NORTH ANDOVER, Mass. — Early weather forecasts for the AFC Championship between the Patriots and Chiefs called for temperatures in the single-digits — a hard freeze conjuring comparisons to the 1967 “Ice Bowl” between Dallas and Green Bay.

But unlike that game more than 40 years ago on the shores of Lake Michigan, immortalized in an NFL Film in which Steve Sabol famously likens Lambeau Field to the Arctic tundra, the field beneath the players’ feet in Kansas City will never slip below freezing.

The reason is a heating system developed here in New England.

It may be brutally cold at Arrowhead Stadium in Kansas City when the Pats and Chiefs play for a Super Bowl berth — actually, the forecast has improved by about 20 degrees — but the temperature of the field will stay in the low 30s.

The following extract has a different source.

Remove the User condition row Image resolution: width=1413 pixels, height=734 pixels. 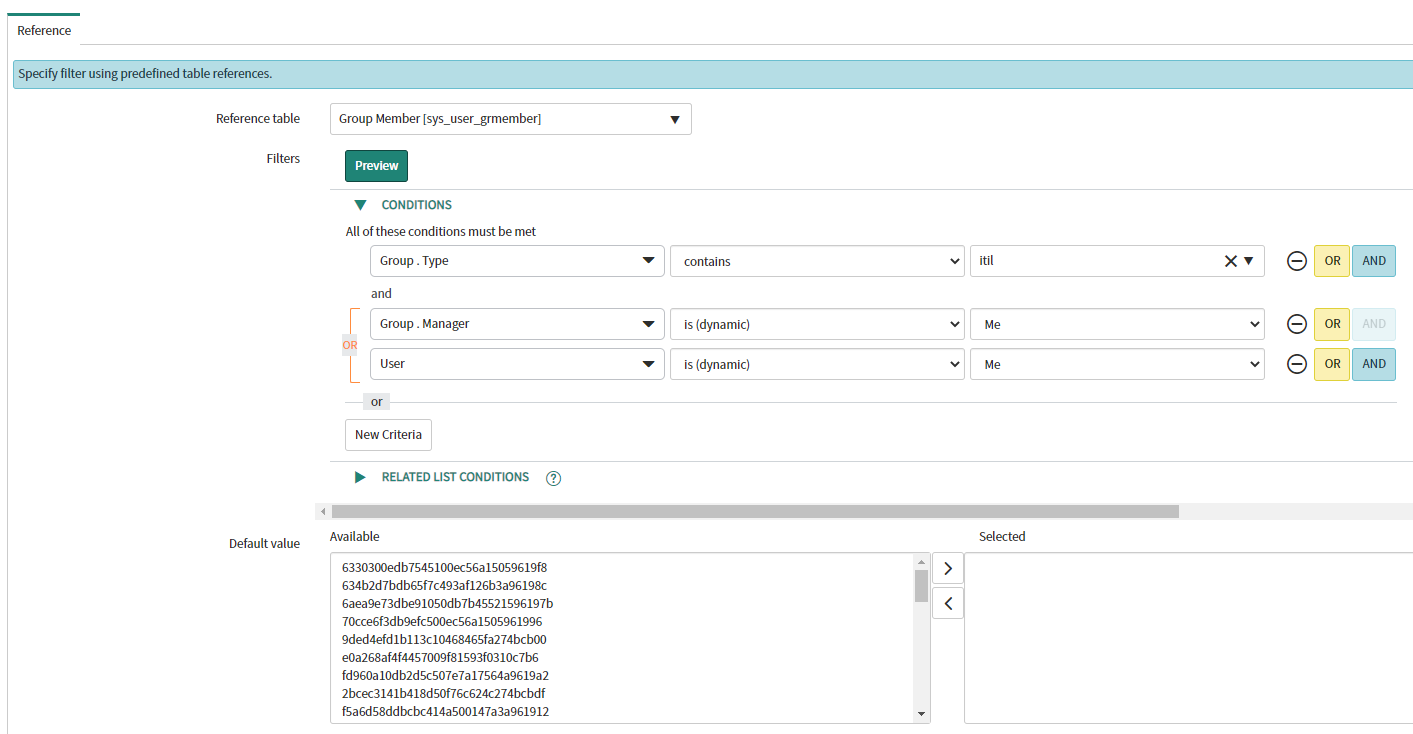pos(1297,364)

“It's just above freezing — just enough so the grass isn't frozen," said Frank DiBenedetto, engineering manager for Watts Water Technologies, of North Andover, which developed part of the system used to heat the grass field.

The hydronic system is essentially a home hot-water heating system, transporting heat through circulated water, on a much larger scale. Three Benchmark boilers warm the water, which is spread through a series of pipes from end zone to end zone.

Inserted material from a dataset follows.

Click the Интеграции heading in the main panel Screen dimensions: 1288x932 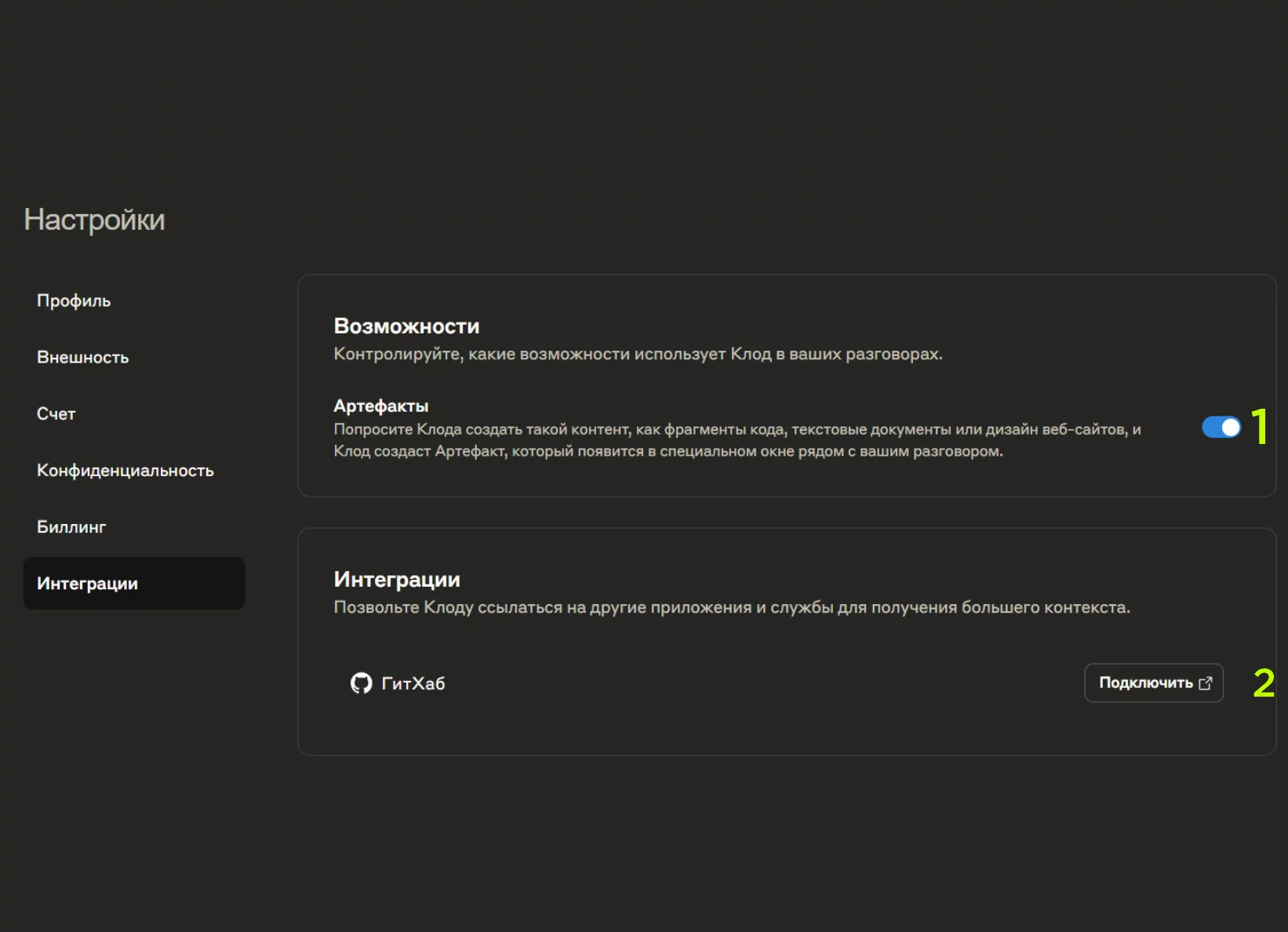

Watts systems are also in place at Red Bull Arena, where the New York Red Bulls MLS team plays, and various soccer venues in Europe.

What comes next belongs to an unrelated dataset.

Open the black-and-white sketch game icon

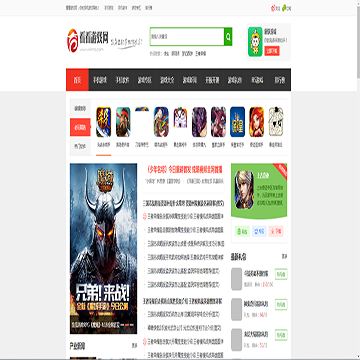click(x=276, y=122)

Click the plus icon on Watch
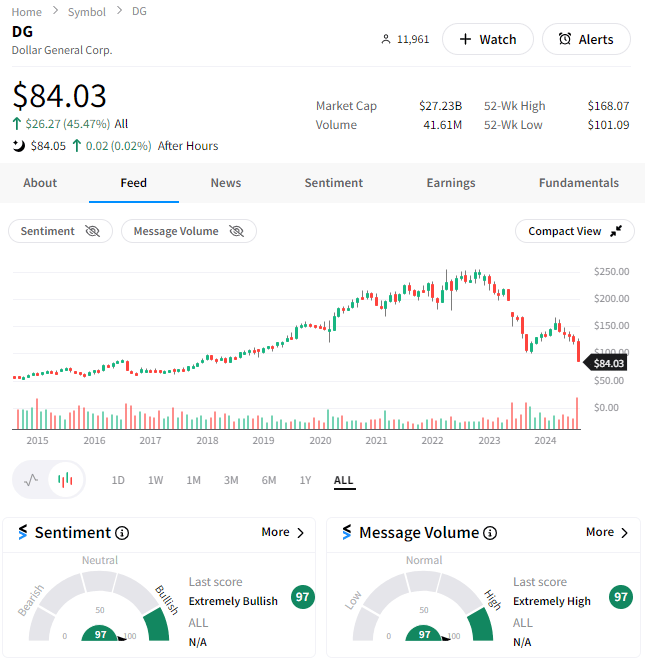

DiBenedetto said the system provides an efficient way to maintain the field. It means less prep in the event of snow and benefits player safety.

"Even if you're running on turf, or running on grass, the fact that you're having ground conforming to footprint allows you to cut and run,” he said. “You just have that security and confidence you're not going to hit a patch of ice.”

For those already pushing a #turfgate narrative, or ready to decry the home-field boost for the Chiefs, no, Watts engineers cannot control the system from their headquarters in New England.

Now, if only this heating system had been in place in Green Back back in ’67, maybe the Cowboys wouldn’t have lost to the Packers, 21-17, and could’ve gone on to play in Super Bowl II. Maybe.